Quote the entries below verbatim, starting at the line containing "Таблиця розмірів (98, 771)" and continuing through the final line of the entries, with both ends included. Leave the pictures out of the answer.

[Records from a pointing dataset]
-- -- --

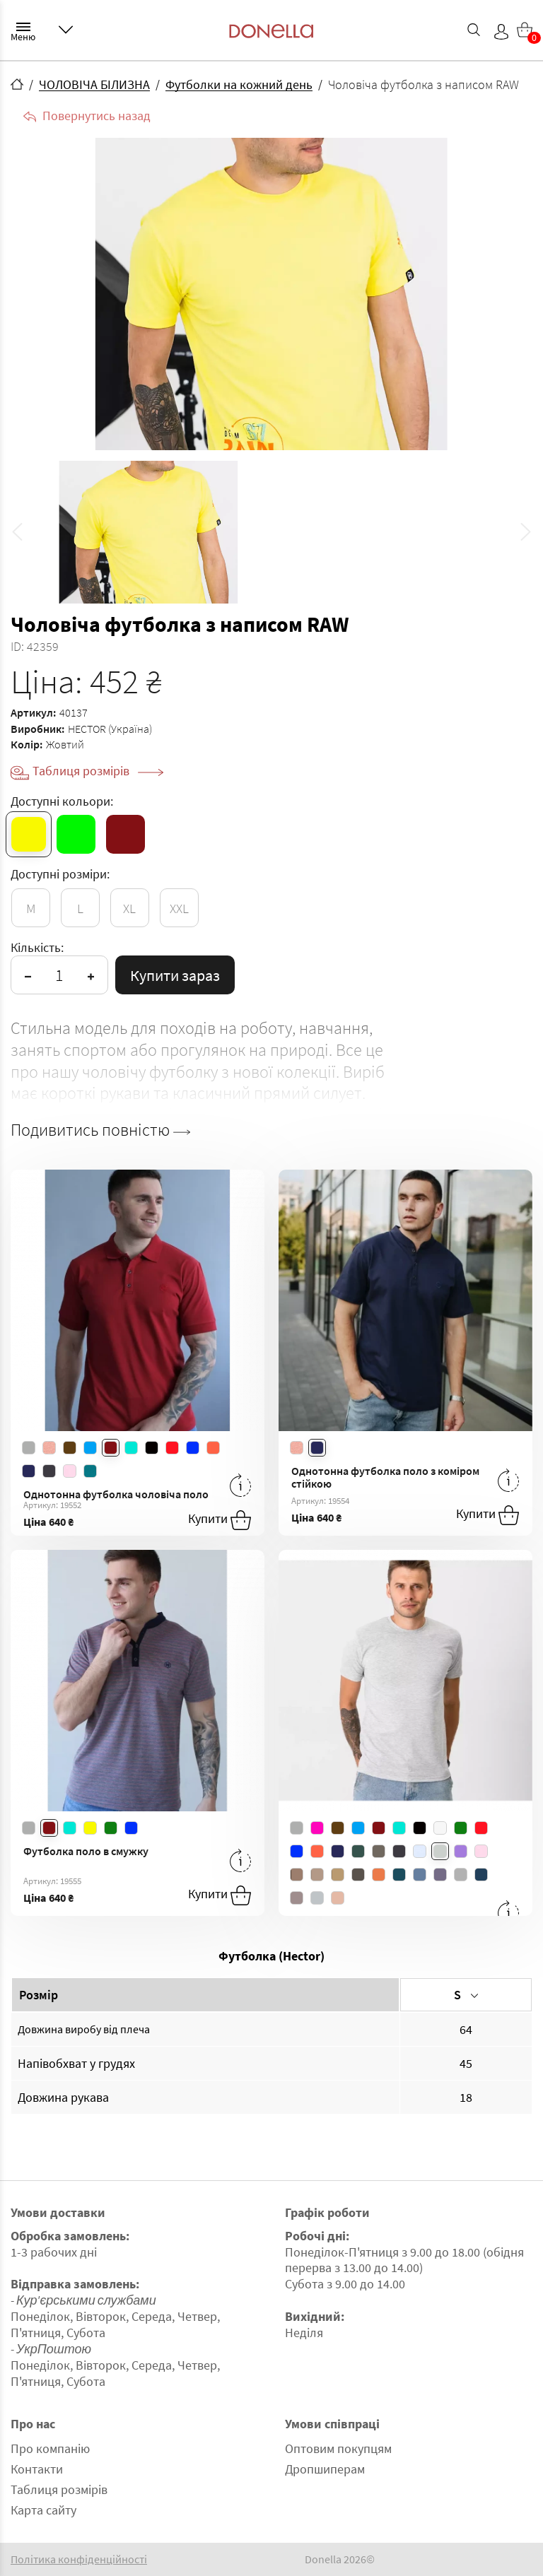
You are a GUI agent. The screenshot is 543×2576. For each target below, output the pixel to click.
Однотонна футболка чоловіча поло (116, 1494)
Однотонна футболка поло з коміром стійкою (385, 1477)
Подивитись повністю (100, 1130)
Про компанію (50, 2448)
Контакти (37, 2469)
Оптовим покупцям (338, 2448)
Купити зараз (175, 975)
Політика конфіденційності (79, 2559)
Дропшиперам (325, 2469)
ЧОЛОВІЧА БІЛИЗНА (94, 84)
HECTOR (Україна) (110, 729)
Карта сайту (43, 2510)
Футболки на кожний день (239, 84)
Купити (219, 1520)
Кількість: (37, 947)
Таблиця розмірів (98, 771)
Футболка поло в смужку (85, 1851)
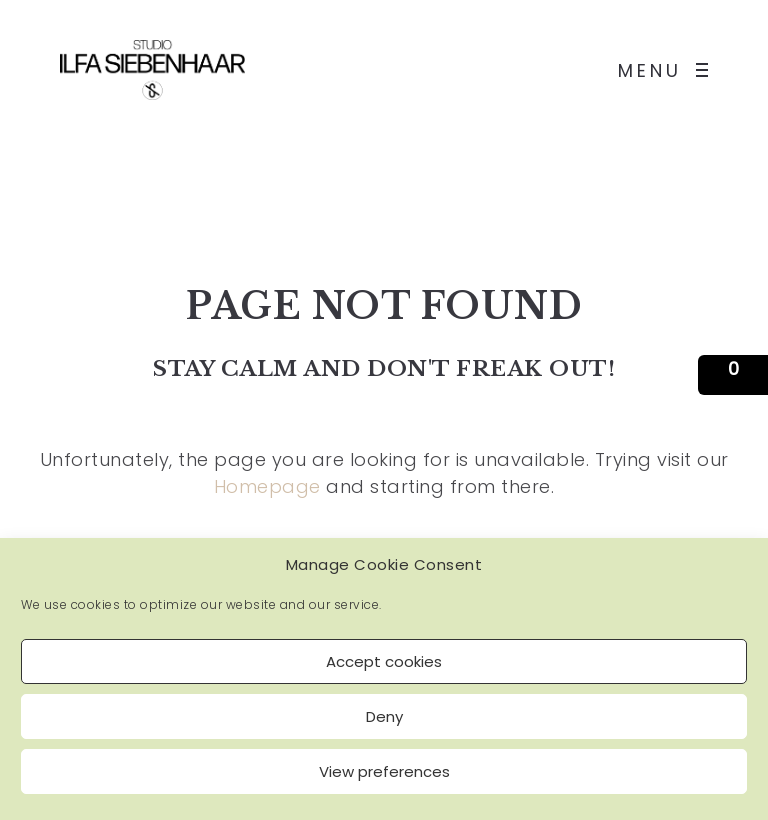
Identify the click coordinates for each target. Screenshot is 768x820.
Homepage (267, 486)
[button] (733, 375)
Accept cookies (384, 661)
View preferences (384, 771)
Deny (384, 716)
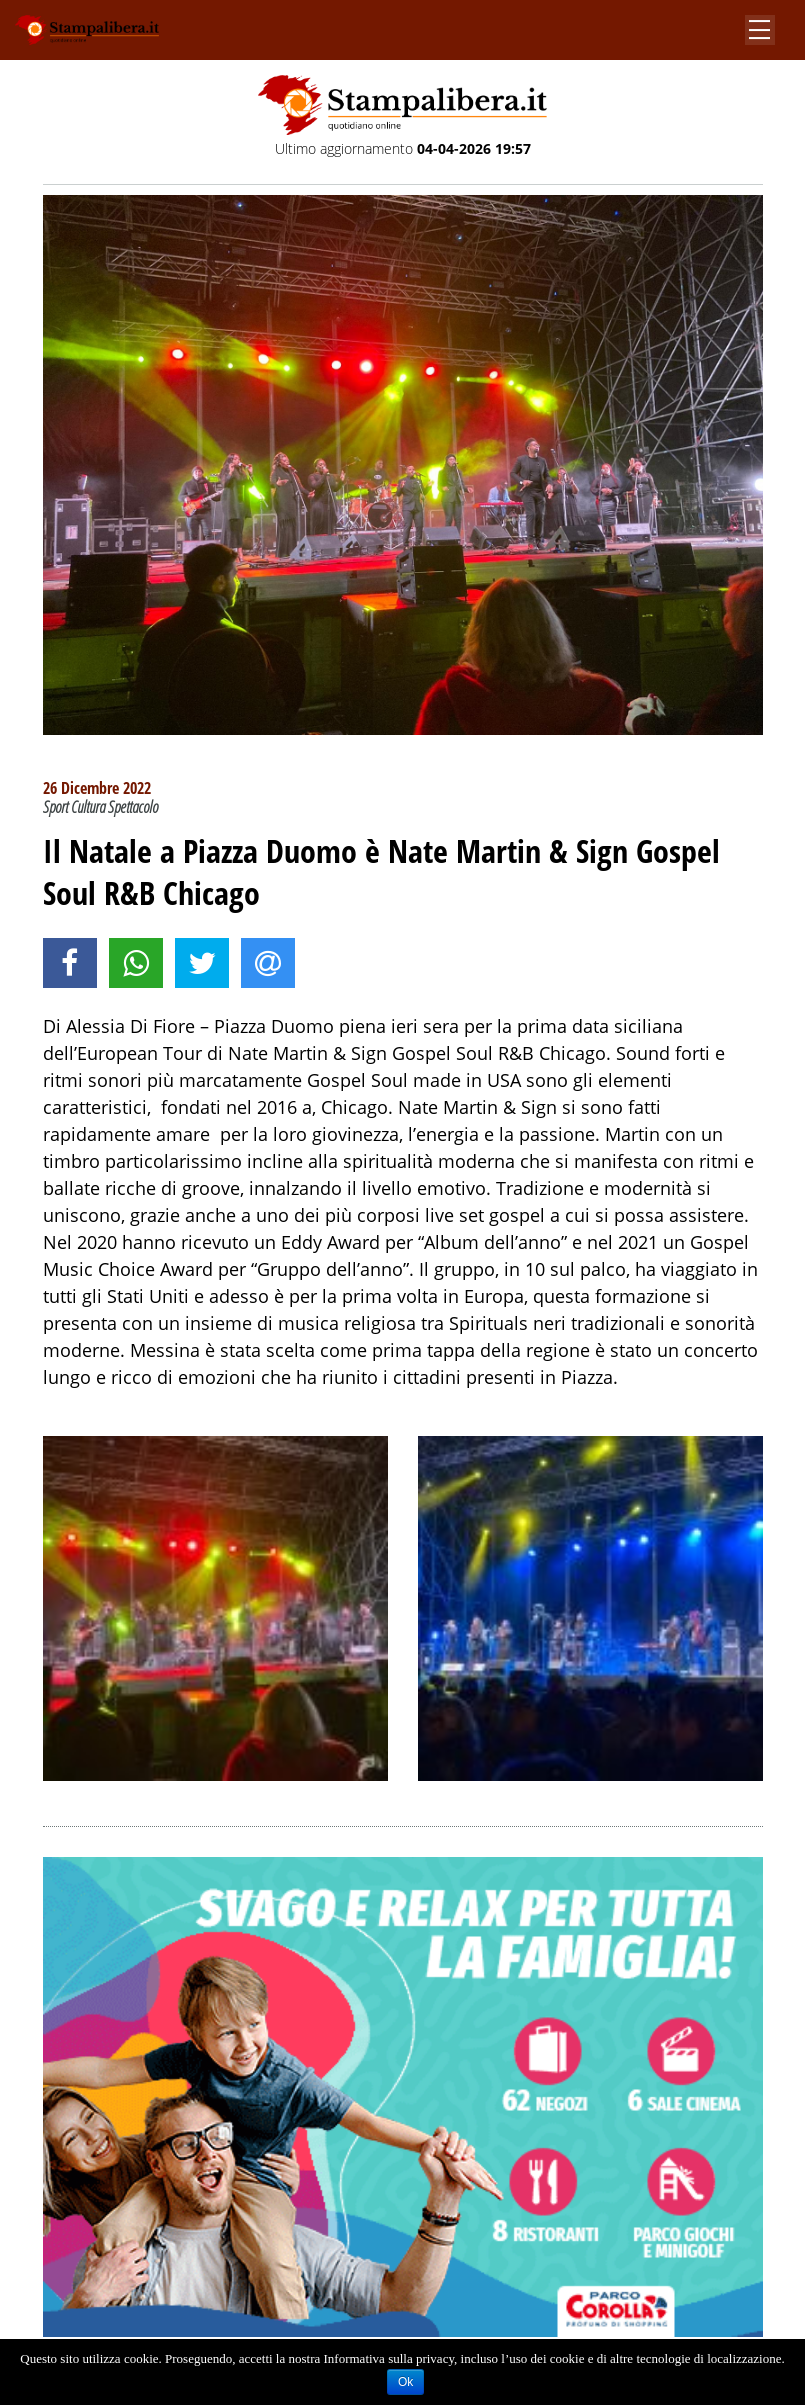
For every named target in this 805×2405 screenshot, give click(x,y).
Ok (405, 2382)
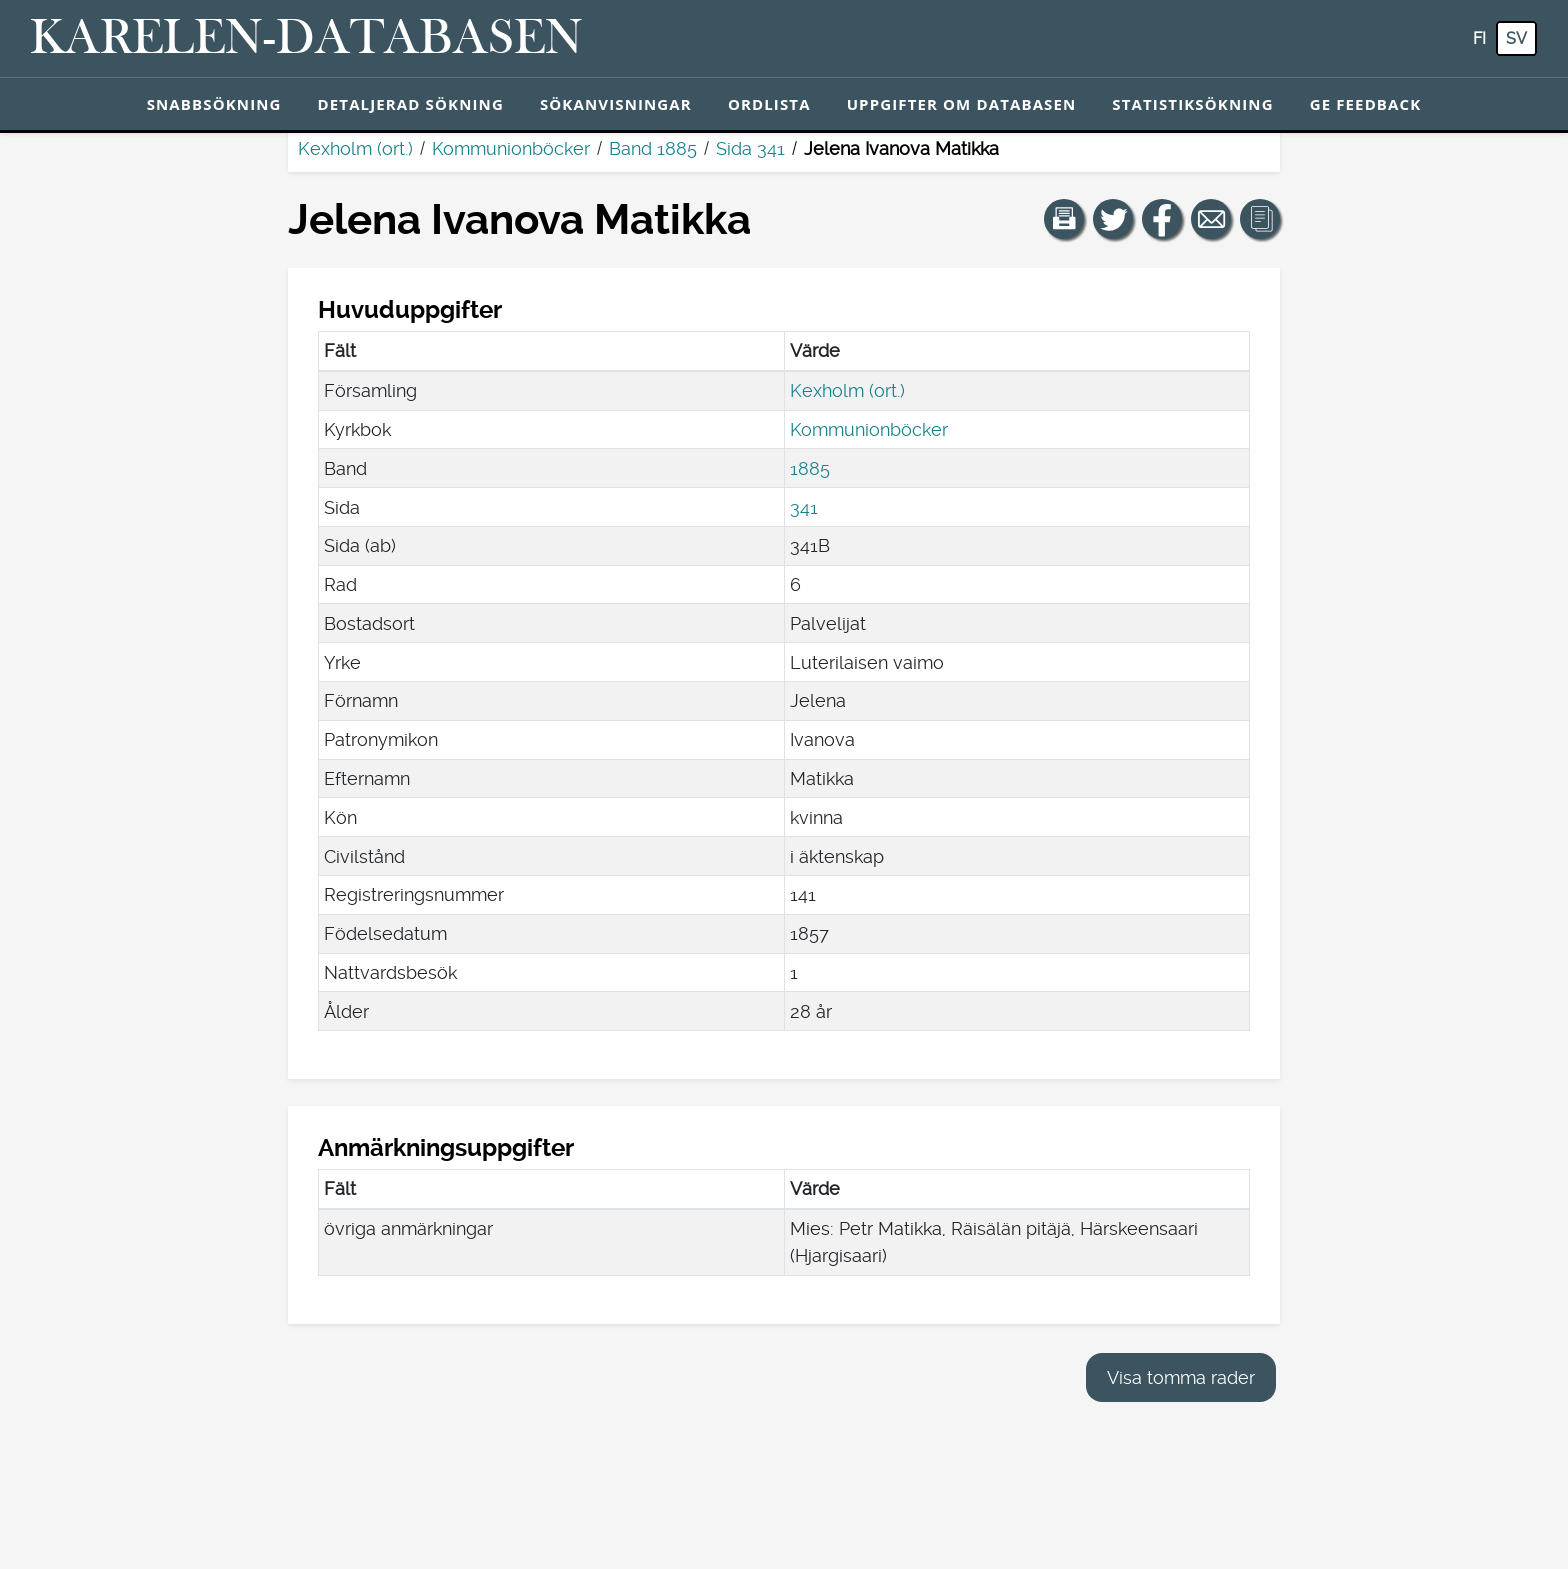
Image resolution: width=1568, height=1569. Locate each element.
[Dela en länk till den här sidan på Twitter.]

-- -- --

* WRITTEN RESPONSE:
Таблиця розмірів (98, 771)
Футболка поло в смужку (85, 1851)
Identify the click coordinates for each target. Screenshot is 768x820.
Homepage (267, 486)
[button] (733, 375)
Accept cookies (384, 661)
View preferences (384, 771)
Deny (384, 716)
For every named target in this 805×2405 screenshot, give click(x,y).
Ok (405, 2382)
Image resolution: width=1568, height=1569. Locate each element.
[Dela en länk till den här sidan på Twitter.]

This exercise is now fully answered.